Day 2 has been event filled. We engaged the services of our guide, Elvin, through Destination Asia (the company who our airport transfer was with). A bit pricey maybe but we had a great day. Elvin was a lovely Thai gentleman who provided us with a day full of historical, cultural and everyday Thai lifestyle info. We have seen the Temple of the Golden Buddha (Wat Traimit), a spectacular image of the Buddha created in 5500 kilograms of pure gold. During transportation of the image from Sukhothai, an old capital city of Siam north of Bangkok, it was dropped and the plaster it appeared to be made from cracked, revealing the real quality of the image. It is very beautiful, very large and very revered in Thailand. From here we travelled to Wat Pho to see the Reclining Buddha, an enormous image stretching almost 50 metres and covered completely with gold leaf all done by hand. Around the Buddha are hand painted pictures of Thai life. Then on to the Grand Palace and Wat Phra Kaew (the home of the Emerald Buddha). These spectacular structures are covered with mosaics made from recycled dinnerware that, many hundreds of years ago, were broken while being sent from China. The king at the time decided that they could be reused to decorate stupas, dedicated over time to kings after they passed away. Another is completely covered in GOLD mosaics. A past king also wrote a story (among others) about how a king was kidnapped by demons and how his monkey warrior rescued him and killed the demon responsible for the kidnapping. The story was then recreated as massive wall murals. A bit gruesome but quite spectacular!

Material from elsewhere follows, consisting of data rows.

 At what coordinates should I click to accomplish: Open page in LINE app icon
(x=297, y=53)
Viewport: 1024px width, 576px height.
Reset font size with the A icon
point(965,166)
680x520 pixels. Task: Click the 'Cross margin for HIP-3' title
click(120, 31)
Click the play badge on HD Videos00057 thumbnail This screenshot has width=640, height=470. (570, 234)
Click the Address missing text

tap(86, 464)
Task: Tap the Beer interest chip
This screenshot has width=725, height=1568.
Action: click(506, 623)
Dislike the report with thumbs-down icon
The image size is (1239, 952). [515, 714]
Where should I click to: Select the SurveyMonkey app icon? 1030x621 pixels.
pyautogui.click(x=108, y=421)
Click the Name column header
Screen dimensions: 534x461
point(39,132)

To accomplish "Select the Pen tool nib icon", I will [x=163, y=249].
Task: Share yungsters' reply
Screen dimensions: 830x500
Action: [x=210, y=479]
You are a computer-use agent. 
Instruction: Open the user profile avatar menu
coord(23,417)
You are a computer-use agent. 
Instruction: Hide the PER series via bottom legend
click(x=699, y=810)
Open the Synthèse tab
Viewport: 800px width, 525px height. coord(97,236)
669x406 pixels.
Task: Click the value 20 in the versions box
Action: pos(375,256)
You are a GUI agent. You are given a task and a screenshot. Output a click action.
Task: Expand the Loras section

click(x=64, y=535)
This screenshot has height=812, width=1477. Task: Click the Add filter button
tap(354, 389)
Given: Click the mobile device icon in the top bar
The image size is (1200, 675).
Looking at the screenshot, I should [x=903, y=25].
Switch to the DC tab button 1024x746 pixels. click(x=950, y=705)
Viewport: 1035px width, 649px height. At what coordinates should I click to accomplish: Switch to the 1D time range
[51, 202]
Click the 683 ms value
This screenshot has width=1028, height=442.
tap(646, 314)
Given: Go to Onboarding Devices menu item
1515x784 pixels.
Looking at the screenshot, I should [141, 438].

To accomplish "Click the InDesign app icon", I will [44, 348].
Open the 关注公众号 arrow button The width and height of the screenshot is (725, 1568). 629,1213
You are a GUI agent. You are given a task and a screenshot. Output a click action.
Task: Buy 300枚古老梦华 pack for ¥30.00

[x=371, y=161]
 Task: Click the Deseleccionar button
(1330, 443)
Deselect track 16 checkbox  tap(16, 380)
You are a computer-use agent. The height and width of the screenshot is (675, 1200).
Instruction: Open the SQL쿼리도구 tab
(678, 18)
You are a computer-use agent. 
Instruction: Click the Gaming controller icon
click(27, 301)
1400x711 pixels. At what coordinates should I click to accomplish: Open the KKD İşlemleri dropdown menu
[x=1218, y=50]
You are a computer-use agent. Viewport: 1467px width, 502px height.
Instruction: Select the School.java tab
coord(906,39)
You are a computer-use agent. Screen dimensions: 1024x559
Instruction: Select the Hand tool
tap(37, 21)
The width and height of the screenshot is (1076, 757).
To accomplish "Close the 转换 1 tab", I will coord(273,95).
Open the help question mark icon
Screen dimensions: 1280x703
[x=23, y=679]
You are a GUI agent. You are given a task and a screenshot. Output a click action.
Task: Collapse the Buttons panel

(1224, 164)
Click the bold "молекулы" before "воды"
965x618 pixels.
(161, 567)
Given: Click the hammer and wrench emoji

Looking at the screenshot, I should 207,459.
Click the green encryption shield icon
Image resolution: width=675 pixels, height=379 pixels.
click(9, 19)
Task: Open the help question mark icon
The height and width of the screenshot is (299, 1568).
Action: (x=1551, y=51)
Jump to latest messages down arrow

Once we were templed out we walked to a nearby restaurant for lunch beside the Chao Praya River (The River of Kings). Lunch was relaxed and delicious, but no rest for the wicked, as they say! Our guide then headed our driver to the River City jetty to catch a boat upriver and through one of Bangkok's canals where we were able to "make merit" by feeding bread to fishes in the river. This is seen by Buddhists as being much better than eating the fishes. Bit of a different take on "fishes and loaves"! Before leaving the canal we transferred onto an old rice barge that has been converted to take passengers, particularly tourists, where we enjoyed Thai desserts and fruits, and Chris got to enjoy their free Mai Tais. The Chao Praya River is an incredibly large and busy river that is central to the Thai people, as it has for many years been used to transport supplies from other parts of Thailand.